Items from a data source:
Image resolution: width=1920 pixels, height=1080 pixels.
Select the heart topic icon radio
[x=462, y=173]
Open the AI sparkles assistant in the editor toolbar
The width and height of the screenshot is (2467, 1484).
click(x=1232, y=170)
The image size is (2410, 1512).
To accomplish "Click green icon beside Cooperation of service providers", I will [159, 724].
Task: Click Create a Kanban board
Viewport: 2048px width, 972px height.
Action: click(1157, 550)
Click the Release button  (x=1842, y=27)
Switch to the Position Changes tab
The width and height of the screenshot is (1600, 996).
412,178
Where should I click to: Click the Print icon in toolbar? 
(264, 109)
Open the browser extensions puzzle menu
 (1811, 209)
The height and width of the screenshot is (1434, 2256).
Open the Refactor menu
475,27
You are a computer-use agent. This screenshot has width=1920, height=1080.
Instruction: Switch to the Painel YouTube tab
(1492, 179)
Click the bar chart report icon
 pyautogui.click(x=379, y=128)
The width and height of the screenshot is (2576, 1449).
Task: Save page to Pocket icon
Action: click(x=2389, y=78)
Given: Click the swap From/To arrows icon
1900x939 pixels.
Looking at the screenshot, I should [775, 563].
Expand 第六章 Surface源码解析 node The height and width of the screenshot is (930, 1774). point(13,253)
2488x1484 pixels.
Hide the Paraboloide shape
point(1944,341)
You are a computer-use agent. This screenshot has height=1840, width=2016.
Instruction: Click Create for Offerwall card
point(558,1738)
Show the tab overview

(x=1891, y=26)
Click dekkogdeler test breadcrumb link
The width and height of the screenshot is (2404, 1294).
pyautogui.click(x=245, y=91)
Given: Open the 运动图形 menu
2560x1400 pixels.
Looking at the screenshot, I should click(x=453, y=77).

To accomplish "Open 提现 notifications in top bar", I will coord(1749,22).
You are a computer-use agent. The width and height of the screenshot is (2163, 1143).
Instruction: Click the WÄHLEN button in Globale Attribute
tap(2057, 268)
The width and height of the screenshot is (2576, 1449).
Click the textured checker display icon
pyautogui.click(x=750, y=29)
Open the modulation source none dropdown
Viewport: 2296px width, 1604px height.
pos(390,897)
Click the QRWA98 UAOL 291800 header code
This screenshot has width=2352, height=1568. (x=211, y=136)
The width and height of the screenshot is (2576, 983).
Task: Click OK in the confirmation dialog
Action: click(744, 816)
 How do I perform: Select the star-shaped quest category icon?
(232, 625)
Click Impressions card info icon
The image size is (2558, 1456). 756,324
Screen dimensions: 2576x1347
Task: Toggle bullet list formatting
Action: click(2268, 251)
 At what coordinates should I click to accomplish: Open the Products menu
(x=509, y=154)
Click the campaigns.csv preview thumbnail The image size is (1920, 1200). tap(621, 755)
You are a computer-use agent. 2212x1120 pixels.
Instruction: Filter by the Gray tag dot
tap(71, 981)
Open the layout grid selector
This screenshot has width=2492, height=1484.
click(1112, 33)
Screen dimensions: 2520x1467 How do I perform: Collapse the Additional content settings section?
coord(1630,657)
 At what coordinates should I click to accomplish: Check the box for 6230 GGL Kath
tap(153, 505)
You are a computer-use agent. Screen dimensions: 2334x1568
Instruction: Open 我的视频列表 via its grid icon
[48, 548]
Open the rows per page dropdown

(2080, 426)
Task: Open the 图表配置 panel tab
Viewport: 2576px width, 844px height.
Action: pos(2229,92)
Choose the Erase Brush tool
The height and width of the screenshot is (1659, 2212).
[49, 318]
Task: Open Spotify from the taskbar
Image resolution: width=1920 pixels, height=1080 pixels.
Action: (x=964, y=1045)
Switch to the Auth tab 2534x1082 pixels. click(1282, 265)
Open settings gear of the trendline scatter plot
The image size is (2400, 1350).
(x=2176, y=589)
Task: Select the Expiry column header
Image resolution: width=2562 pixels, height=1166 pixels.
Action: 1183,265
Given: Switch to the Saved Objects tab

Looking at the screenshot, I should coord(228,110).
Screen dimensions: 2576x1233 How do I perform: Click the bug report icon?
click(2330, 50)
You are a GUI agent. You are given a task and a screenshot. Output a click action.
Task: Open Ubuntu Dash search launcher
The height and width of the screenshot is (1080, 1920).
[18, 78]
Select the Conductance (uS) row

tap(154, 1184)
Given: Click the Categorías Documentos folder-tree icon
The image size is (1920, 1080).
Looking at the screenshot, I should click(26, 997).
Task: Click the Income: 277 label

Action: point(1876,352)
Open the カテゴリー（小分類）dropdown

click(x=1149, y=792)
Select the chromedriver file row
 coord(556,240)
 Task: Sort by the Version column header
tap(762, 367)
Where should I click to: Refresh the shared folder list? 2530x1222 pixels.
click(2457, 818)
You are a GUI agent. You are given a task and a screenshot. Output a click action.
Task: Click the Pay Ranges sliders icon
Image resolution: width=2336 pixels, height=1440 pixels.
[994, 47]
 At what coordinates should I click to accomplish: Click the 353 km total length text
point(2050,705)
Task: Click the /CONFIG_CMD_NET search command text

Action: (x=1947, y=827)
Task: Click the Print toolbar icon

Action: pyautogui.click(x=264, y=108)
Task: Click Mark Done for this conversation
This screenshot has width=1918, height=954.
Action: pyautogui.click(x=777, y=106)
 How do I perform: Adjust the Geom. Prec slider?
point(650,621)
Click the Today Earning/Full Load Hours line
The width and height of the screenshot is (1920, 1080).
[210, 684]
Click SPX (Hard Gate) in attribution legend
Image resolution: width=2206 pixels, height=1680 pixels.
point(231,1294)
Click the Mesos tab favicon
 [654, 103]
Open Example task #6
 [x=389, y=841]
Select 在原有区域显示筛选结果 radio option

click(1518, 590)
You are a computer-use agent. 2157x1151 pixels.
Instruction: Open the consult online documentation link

Try it »
Would you retype the lines above from the one with "Show the tab overview" down to the one with "You are a computer-use agent. The", word for word, both ends included and no other lines?

Written answer »
Show the tab overview

(x=1891, y=26)
Click dekkogdeler test breadcrumb link
The width and height of the screenshot is (2404, 1294).
pyautogui.click(x=245, y=91)
Given: Open the 运动图形 menu
2560x1400 pixels.
Looking at the screenshot, I should click(x=453, y=77).

To accomplish "Open 提现 notifications in top bar", I will coord(1749,22).
You are a computer-use agent. The width and height of the screenshot is (2163, 1143).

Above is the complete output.